Le Règlement général sur la protection des données (RGPD) a été mis en place par l’Union européenne afin de protéger les informations personnelles des citoyens. Bien que ce règlement soit spécifique à l’UE, il affecte également les entreprises suisses qui traitent ou partagent des données avec des clients ou partenaires européens. L’article 35 du RGPD concerne plus spécifiquement les analyses d’impact relatives à la protection des données.
Analyse d’impact relative aux données :
L’analyse d’impact est une évaluation réalisée par l’entreprise, visant à comprendre l’effet qu’un traitement particulier peut avoir sur la protection des données. Elle doit être effectuée avant la mise en œuvre de toute nouvelle activité impliquant le traitement des données à caractère personnel. Cela signifie que lorsque des informations sensibles sur des individus sont sollicitées, utilisées ou partagées, cette étape cruciale doit être réalisée avant de pouvoir donner suite au projet concerné.
Cas où une analyse d’impact est-elle requise :
- Évaluation systématique et approfondie permettant l’évaluation des aspects personnels sur des personnes physiques basée sur un traitement automatisé.
- Traitement à grande échelle de données dites « sensibles » ou relatives à des condamnations pénales.

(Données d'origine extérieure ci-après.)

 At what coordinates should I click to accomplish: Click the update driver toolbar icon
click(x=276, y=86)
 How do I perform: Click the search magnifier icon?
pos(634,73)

- Surveillance systématique et continue à grande échelle d’une zone accessible au public.
Ces trois situations sont considérées comme présentant un risque élevé pour les droits fondamentaux et libertés des personnes concernées, d’où la nécessité de mener une analyse d’impact relative à la protection des données.

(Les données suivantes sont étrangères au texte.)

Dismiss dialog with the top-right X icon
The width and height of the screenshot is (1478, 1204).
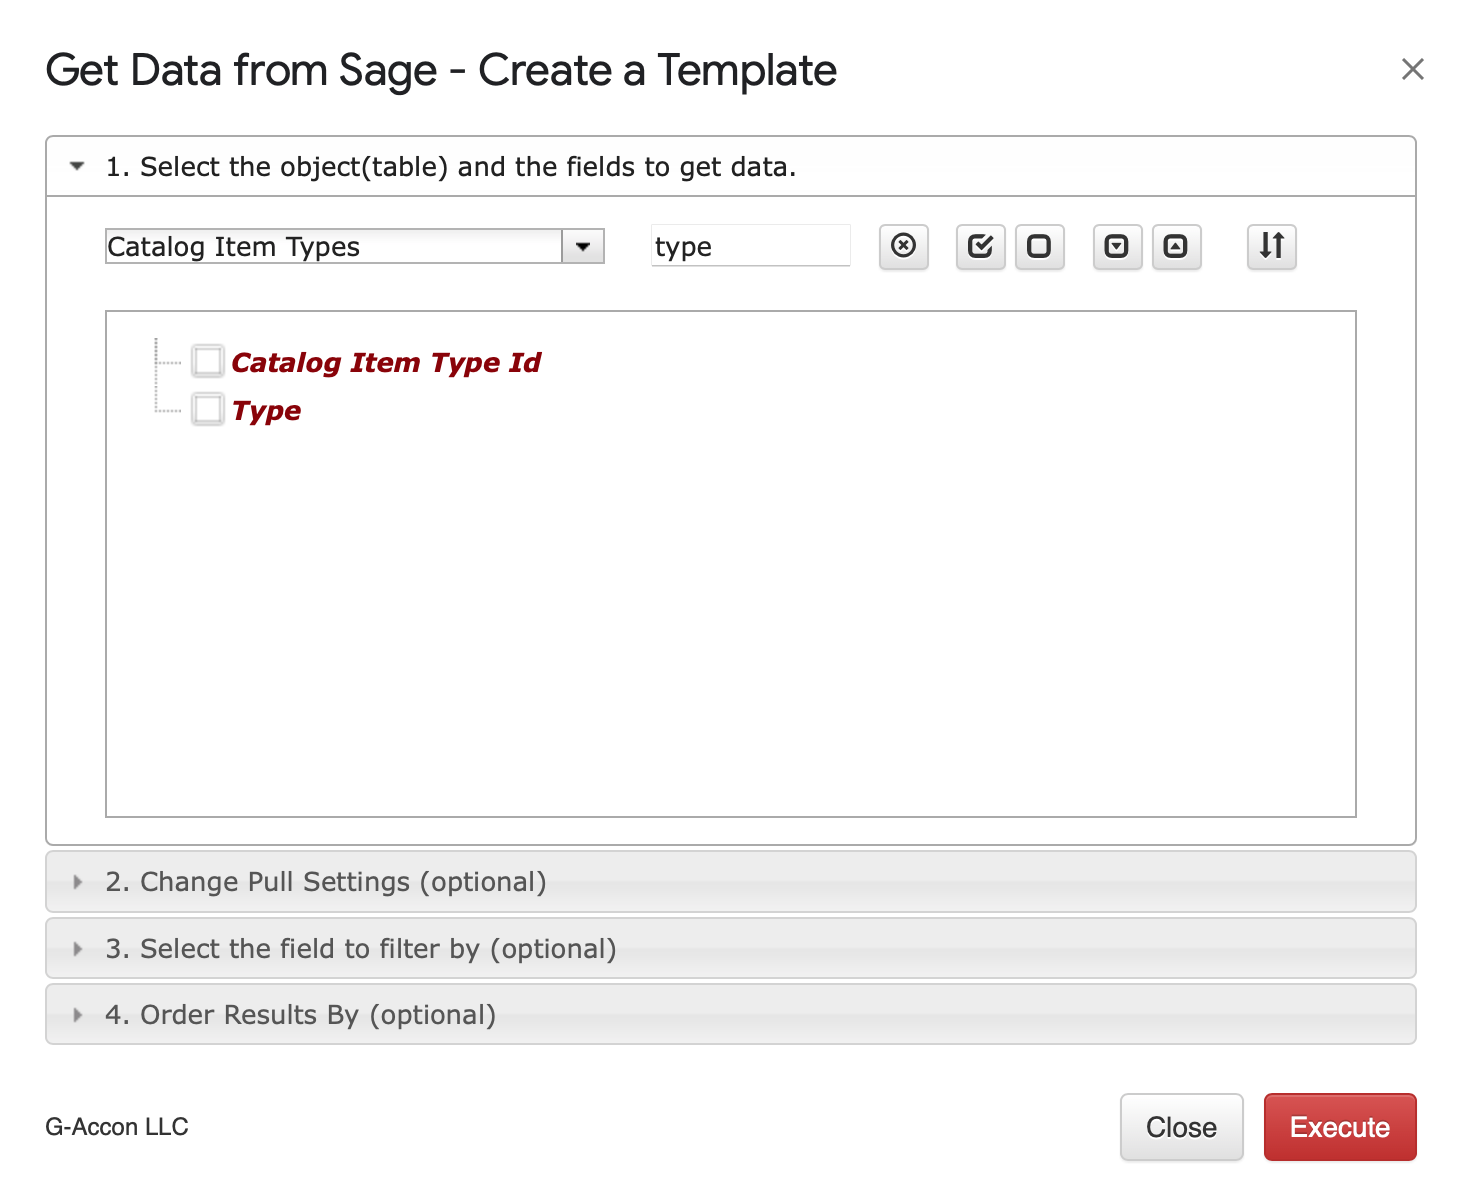point(1412,69)
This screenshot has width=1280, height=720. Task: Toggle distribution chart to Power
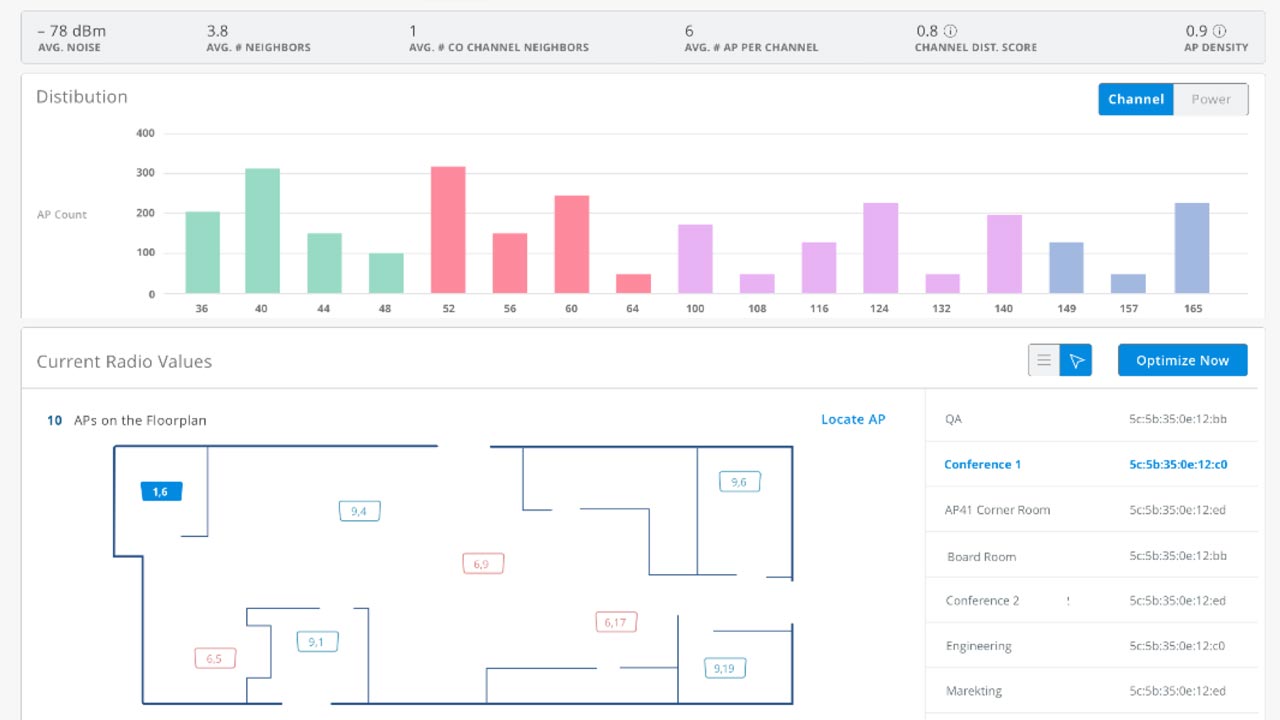pyautogui.click(x=1210, y=99)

Étapes d’une analyse d’impact
Pour être conforme aux exigences du RGPD et réduire les risques potentiellement élevés liés à la protection des données, il est essentiel de suivre quelques étapes clés dans le cadre d’une analyse d’impact.
Identifier les traitements concernés :
Tout d’abord, il faut passer en revue tous les processus et projets impliquant un traitement de données à caractère personnel au sein de l’entreprise. Cela permet d’évaluer si le traitement présente ou non un risque élevé justifiant la réalisation d’une analyse d’impact.
Description détaillée du traitement :
Pour chaque traitement identifié comme étant à risque élevé, il faut procéder à une description précise de l’opération, y compris les finalités ainsi que les informations traitées. Cette description doit également inclure qui sera responsable du traitement et les différentes parties prenantes qui pourraient être impliquées.
Évaluation des risques :
L’évaluation des risques consiste à identifier et analyser les menaces potentielles pour la sécurité des données et les violations de la confidentialité et de l’intimité. Il est important de prendre en compte les conséquences potentielles pour les droits et libertés des personnes concernées ainsi que les mesures d’atténuation qui peuvent être mises en place pour réduire ces risques.
Mesures envisagées :
En fonction de l’évaluation des risques, il faudra déterminer quelles actions doivent être prises pour atténuer les menaces et protéger la vie privée des individus. Les mesures de protection des données telles que la limitation de l’accès aux informations, le chiffrement, la pseudonymisation ou l’anonymisation doivent être évaluées au regard du traitement effectué et de leurs avantages respectifs.
Validation de l’analyse :
Une fois toutes ces étapes réalisées, l’analyse d’impact doit être soumise à validation par un professionnel indépendant chargé du contrôle des traitements. Cette validation garantit que toutes les considérations ont été prises en compte et que le traitement est conforme aux obligations légales en matière de protection des données et aux principes du RGPD.
Implications pour les entreprises suisses
Les entreprises opérant en Suisse, même celles ne faisant pas directement partie de l’Union européenne, doivent se conformer aux règles du RGPD lorsqu’elles traitent des données personnelles de citoyens européens, par exemple dans le cadre d’une exportation de services ou produits vers l’UE. Les entreprises suisses sont donc tenues de suivre les dispositions de l’art 35 du RGPD, notamment en ce qui concerne les analyses d’impact.
Conséquences en cas de non-conformité :
Les entreprises ne se conformant pas aux exigences du RGPD concernant la protection des données s’exposent à des sanctions. L’ampleur de ces sanctions varie en fonction de la gravité de l’infraction, de l’intentionnalité ou de la négligence, ainsi que des mesures prises par l’entreprise pour corriger cette situation et atténuer les impacts éventuels sur les droits et libertés des personnes concernées.
En conclusion, il est crucial pour les entreprises suisses traitant des données personnelles d’individus situés au sein de l’Union européenne de comprendre et d’appliquer les dispositions relatives à l’art 35 du RGPD et mener en amont une analyse d’impact. Ceci permet notamment de protéger les données des clients et partenaires ainsi que de respecter les obligations légales en matière de protection des données.